LC-MS analysis of in vitro Pharmacokinetic studies

The samples were analyzed by LC-MS. LC-MS analysis was performed on a platform comprising a Thermo Scientific Dionex Ultimate 3000 and a Bruker amaZon SL equipped with an electrospray ionization source controlled by Bruker Hystar 3.2. Chromatographic separation was performed by injecting 5 mL of the sample onto an Agilent Eclipse Plus C18 column (2.1 3 50 mm, 3.5 mm) maintained at 20 °C. The flow rate was maintained at 400 mL/min. The initial flow conditions were 80% solvent A (95:5:0.1 water:methanol:acetic acid with 10 mM ammonium acetate) and 20% solvent B (methanol containing 0.1% acetic acid). Solvent B was maintained at 20% for the first minute of the run and was raised to 80% over 0.50 min. Solvent B was raised to 100% by 5 min and was lowered back to initial conditions (20%) by 8.750 min with a total run time of 12.0 min. The retention times and m/z were summarized in Supplementary table 1.
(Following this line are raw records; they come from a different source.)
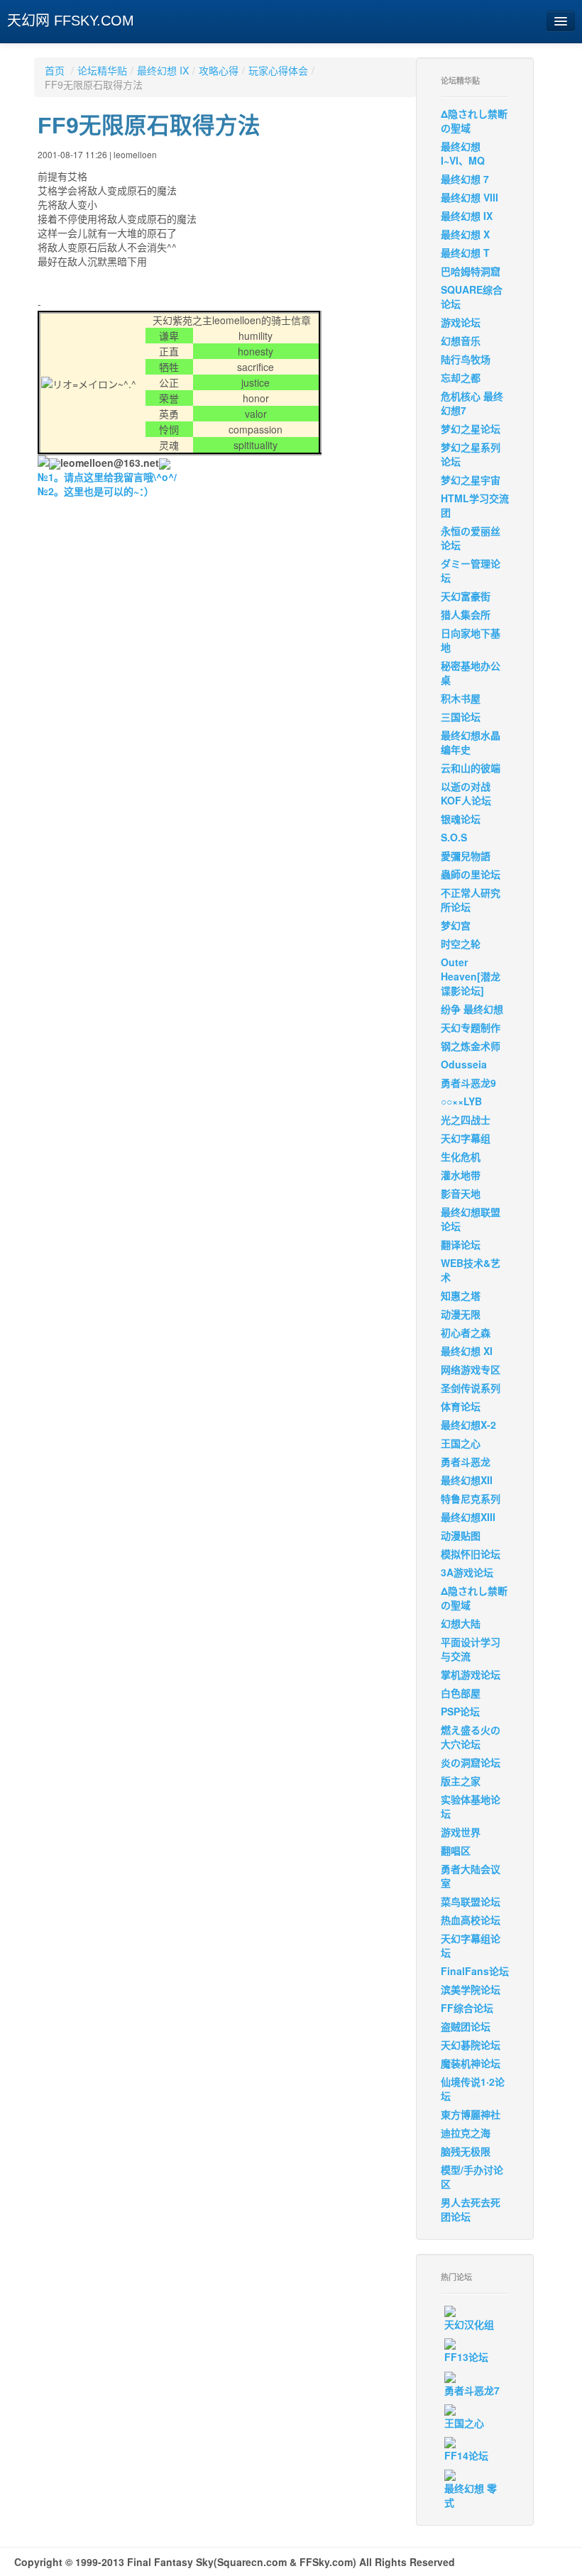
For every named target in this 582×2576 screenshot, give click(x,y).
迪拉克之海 (465, 2133)
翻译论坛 (461, 1244)
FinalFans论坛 (475, 1971)
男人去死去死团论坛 (470, 2209)
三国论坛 (461, 716)
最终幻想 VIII (469, 197)
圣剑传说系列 (470, 1388)
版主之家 (461, 1781)
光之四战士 (465, 1119)
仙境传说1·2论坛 (473, 2088)
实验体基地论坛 (470, 1806)
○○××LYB (461, 1101)
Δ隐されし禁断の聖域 (474, 120)
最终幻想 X (465, 234)
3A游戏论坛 (467, 1572)
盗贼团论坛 (465, 2026)
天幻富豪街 (465, 596)
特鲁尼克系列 (470, 1498)
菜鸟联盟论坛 (470, 1901)
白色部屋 (461, 1693)
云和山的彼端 (470, 768)
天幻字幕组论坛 (470, 1945)
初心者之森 (465, 1332)
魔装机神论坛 (470, 2063)
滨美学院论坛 (470, 1989)
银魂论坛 (461, 819)
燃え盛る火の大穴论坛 (470, 1737)
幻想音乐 (461, 340)
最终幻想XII (467, 1480)
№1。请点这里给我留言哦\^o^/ (107, 477)
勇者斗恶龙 (465, 1461)
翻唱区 (456, 1850)
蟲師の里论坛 (470, 874)
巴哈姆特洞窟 (470, 271)
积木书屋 (461, 698)
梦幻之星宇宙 (470, 479)
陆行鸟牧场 (465, 359)
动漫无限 (461, 1314)
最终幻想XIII (468, 1517)
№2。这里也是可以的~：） (96, 491)
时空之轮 (461, 943)
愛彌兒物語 (465, 855)
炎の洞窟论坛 (470, 1762)
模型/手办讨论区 (472, 2176)
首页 (55, 70)
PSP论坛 (460, 1711)
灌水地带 (461, 1175)
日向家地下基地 (470, 640)
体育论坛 (461, 1406)
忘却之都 (461, 377)
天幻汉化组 (469, 2324)
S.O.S (454, 837)
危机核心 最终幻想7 (472, 403)
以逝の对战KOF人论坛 (466, 793)
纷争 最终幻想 (472, 1009)
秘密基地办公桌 (470, 672)
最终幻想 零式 (470, 2495)
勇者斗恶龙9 (468, 1083)
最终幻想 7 (465, 179)
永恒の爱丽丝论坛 (470, 538)
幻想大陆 (461, 1623)
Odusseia (464, 1064)
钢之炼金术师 (470, 1046)
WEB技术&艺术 (470, 1270)
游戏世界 (461, 1832)
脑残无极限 (465, 2151)
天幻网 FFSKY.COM (70, 20)
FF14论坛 (466, 2455)
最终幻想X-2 (468, 1424)
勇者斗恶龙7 (472, 2390)
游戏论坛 (461, 322)
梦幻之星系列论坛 (470, 454)
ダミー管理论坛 (470, 570)
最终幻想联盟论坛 (470, 1219)
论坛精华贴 (102, 70)
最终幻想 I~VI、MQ (463, 153)
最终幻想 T (465, 252)
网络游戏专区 (470, 1369)
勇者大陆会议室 (470, 1876)
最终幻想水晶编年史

The area of the base peak chromatogram for each compound was measured at each time-point and compared against the zero minute time-point to calculate the percentage of compound remaining at each time-point. For samples where the percent of compound remaining was greater than 100% at the second time-point, the second time-point used to calculate the percent of compound remaining. The data were plotted in Prism 7 and the data fit with a one-phase linear decay model with y₀ value set to 100 to calculate the half-life. For compounds with half-lives greater than two hours, the percent of compound remaining after 120 min is reported.

Statistical analysis

The data reported in this study represent the mean and s.d. of at least three independent experiments measured in triplicate, unless otherwise stated in the figure legend. For statistical analyses, ANOVA and two-tailed Student’s t-tests were conducted to assess whether a significant difference exists between two groups of samples. A P value of less than 0.05 was considered as statistically significant. All statistical tests were carried out using Prism 7 software (GraphPad).

Data availability

The data that support the findings of this study are available from the corresponding authors upon request.